ENTRIES SHOWN -
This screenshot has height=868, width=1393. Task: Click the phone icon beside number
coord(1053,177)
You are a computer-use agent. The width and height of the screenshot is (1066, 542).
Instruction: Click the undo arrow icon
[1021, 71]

PROBLEM - Arrange every line of the records above into a Markdown table with two columns, Row and Text, numbering the rows and leaving out any blank lines.

RESULT -
| Row | Text |
|---|---|
| 1 | This screenshot has height=868, width=1393. Task: Click the phone icon beside number |
| 2 | coord(1053,177) |
| 3 | You are a computer-use agent. The width and height of the screenshot is (1066, 542). |
| 4 | Instruction: Click the undo arrow icon |
| 5 | [1021, 71] |